En tout cas, l'énigmatique John Poleda s'est bien amusé en envoyant cette lettre, de toute évidence écrite pour se moquer des allégations de Shaver et montrer qu'il n'était pas dupe. C'était un spirituel clin d'œil aux nombreux lecteurs d'Amazing Stories qui devaient connaître l'œuvre de Lovecraft.

La réponse du rédacteur en chef est assez énigmatique. Pourquoi ces suppressions dans le texte de la lettre ? Était-ce parce que Lovecraft y était cité nommément ? Il est bien évident que Palmer ne pouvait pas ignorer l'œuvre de Lovecraft (8). Il semble que Palmer laisse entendre qu'il a compris la plaisanterie. Maintenant, n'était-il pas dangereux depublier une telle lettre qui risquait de troubler les lecteurs et de semer de graves soupçons sur la véracité des affirmations de Shaver ? Je me demande si, à l'époque, Palmer envisageait de donner à l'affaire Shaver l'incroyable dévelopement qu'on lui a connu ensuite. Il se peut qu'au début de l'affaire, Palmer ait simplement cherché à lancer un de ces canulars dont il existe des précédents célèbres (9). La publication de la lettre serait alors un moyen subtil de faire comprendre aux lecteurs intelligents qu'il ne prend pas ces histoires au sérieux et que la farce va bientôt se terminer, Palmer tenant à montrer ainsi qu'il ne coupait pas les ponts avec l'authentique fandom de la science-fiction. Qui sait ? On peut même imaginer que Palmer a lui-même écrit la lettre pour plaisanter (10). Malheureusement, l'avenir montrera que, loin de rassurer les fans, Palmer allait s'efoncer de plus en plus dans l'hétéroclistisme.
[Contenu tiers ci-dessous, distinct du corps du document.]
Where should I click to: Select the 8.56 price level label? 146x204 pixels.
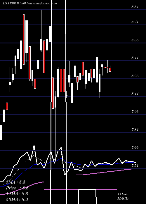[135, 40]
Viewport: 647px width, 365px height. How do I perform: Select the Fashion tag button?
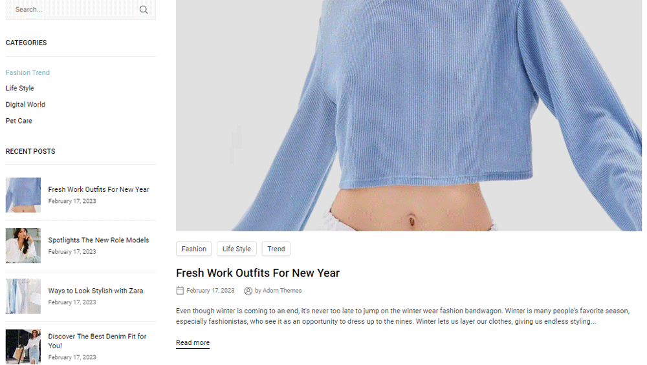tap(194, 249)
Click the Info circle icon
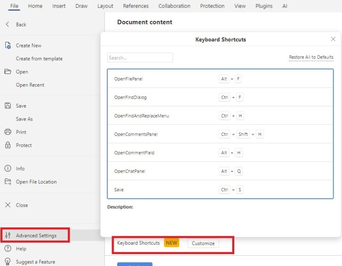The height and width of the screenshot is (266, 342). click(8, 169)
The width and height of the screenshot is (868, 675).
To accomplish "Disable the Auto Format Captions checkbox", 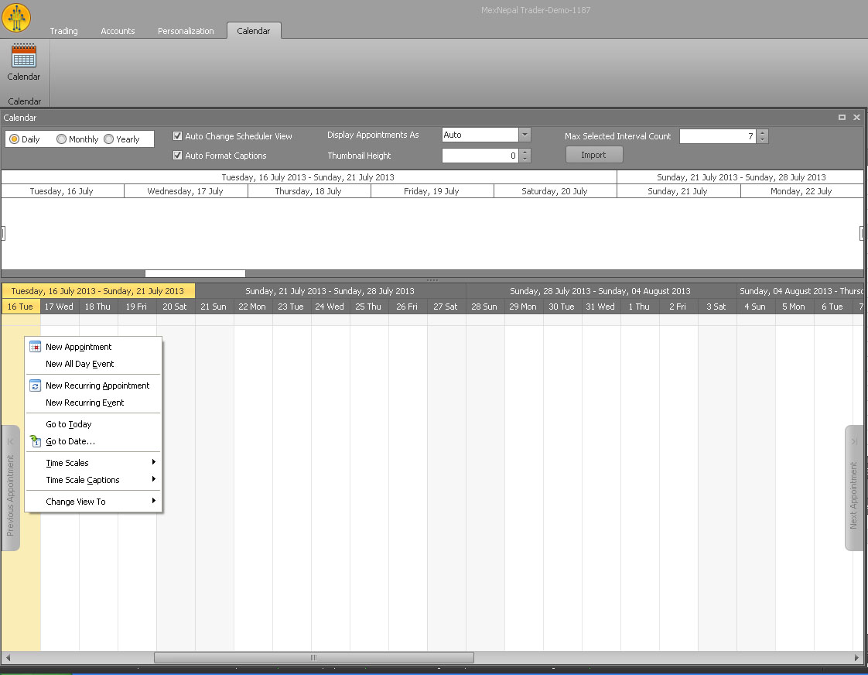I will [178, 156].
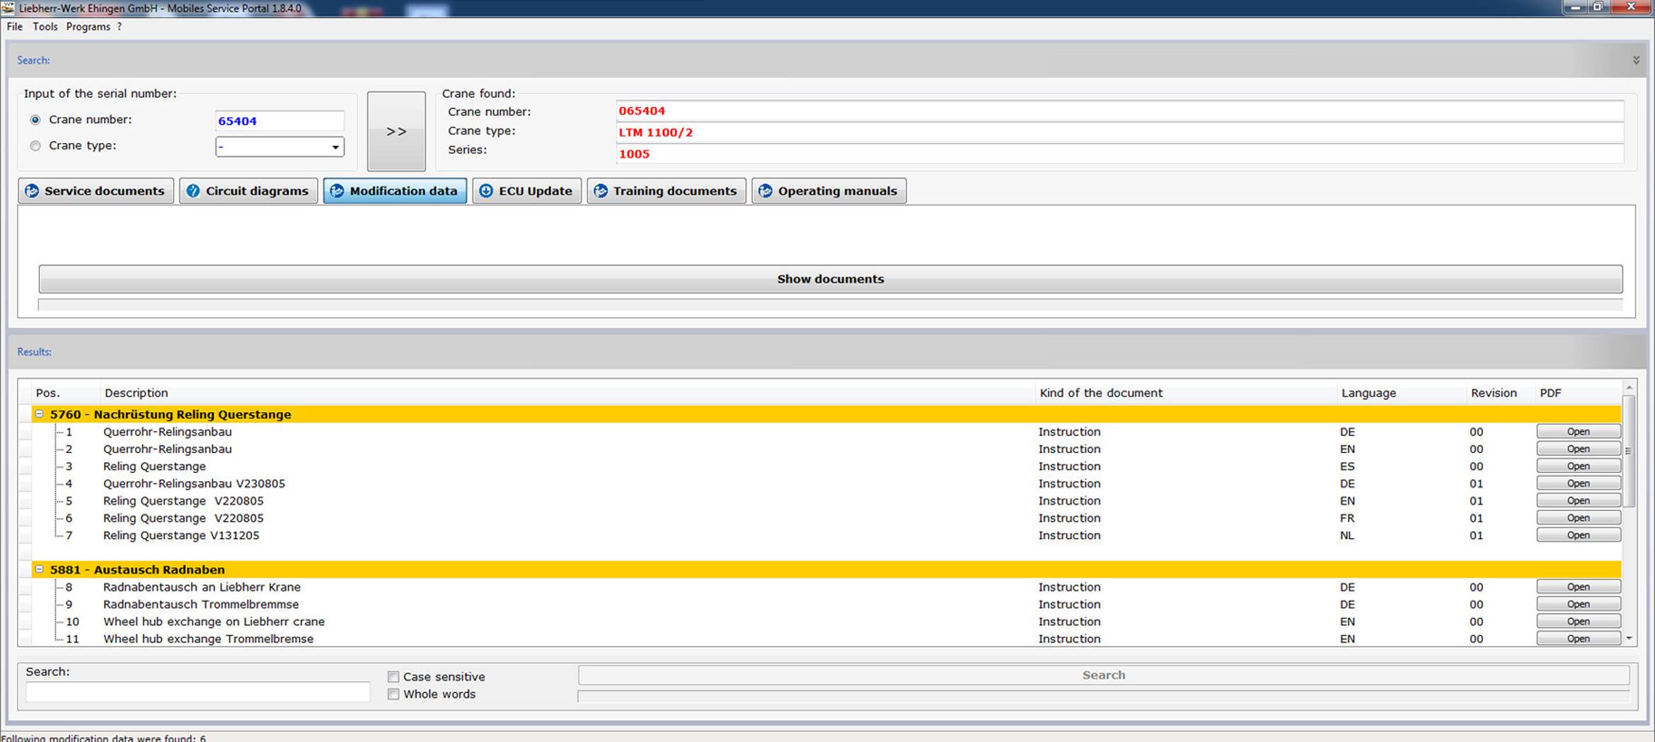Image resolution: width=1655 pixels, height=742 pixels.
Task: Click the Modification data tab icon
Action: pyautogui.click(x=337, y=191)
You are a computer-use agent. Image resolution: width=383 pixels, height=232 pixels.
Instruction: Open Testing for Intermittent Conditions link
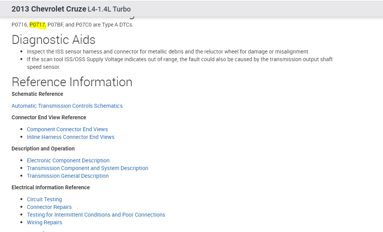tap(96, 215)
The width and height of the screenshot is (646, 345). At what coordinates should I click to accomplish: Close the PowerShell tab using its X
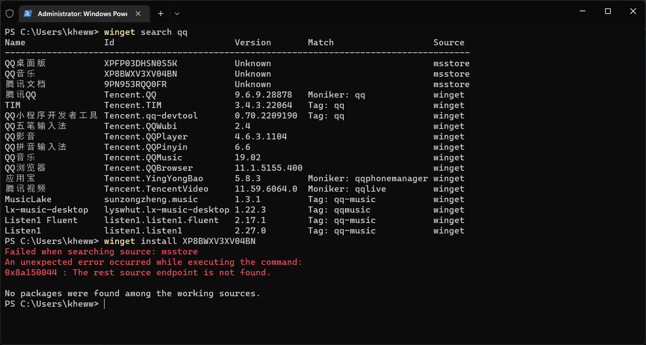tap(138, 13)
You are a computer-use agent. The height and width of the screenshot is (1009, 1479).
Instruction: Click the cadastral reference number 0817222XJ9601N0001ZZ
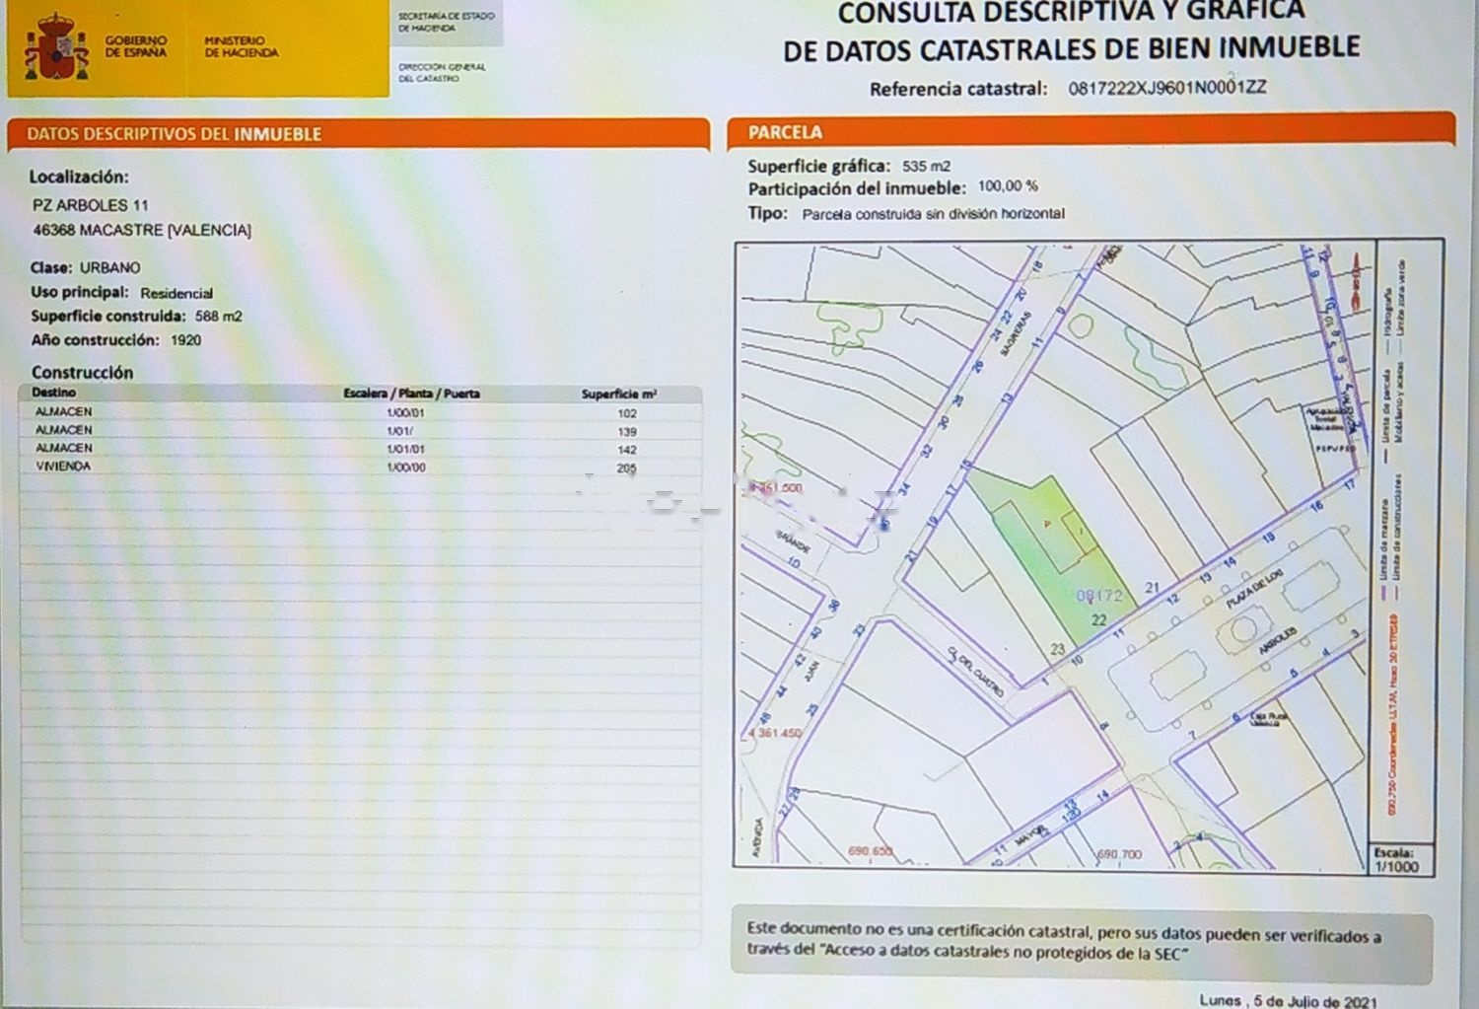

Le plus amusant est que certains des lecteurs les plus naïfs d'Amazing Stories ont dû partir en quête du mystérieux Necrominicon, alias Necronomicon, conservé à la bibliothèque de l'Université du Miskatonic à AKton, alias Arkham.

Quelles conclusions tirer de cette curieuse affaire ? Essentiellement l'importance des liens qui relient la littérature de l'imaginaire à l'hétéroclistisme. Il faudra bien un jour analyser ce phénomène avec rigueur et ne pas se contenter, comme je le fais moi-même avec ce modeste article, d'en souligner les aspects anecdotiques et plaisants. Imaginons un instant que, dans "Open Letter to the World", Shaver ait cité Lovecraft en plus de Merritt. À l'époque, le nom de Merritt était plus connu que celui de Lovecraft, mais quand on voit aujourd'hui l'intérêt que suscite le maître de Providence, on frémit à l'idée de ce qui serait advenu de sa réputation littéraire si son nom avait été plus intimement associé à l'affaire Shaver. Je fais donc mienne la recommandation de Michel Meurger qui pense qu'il est nécessaire, dans toute étude lovecraftienne, de distinguer avec le plus grand soin esthétique et éthique.

Joseph Altairac


(8) Raymond A. Palmer (1910-1977) créa en 1930 The Comet, peut-être le premier fanzine de science-fiction. Rien de ce qui touchait à cette littérature ne pouvait lui être étranger, les écrits de Lovecraft encore moins que d'autres.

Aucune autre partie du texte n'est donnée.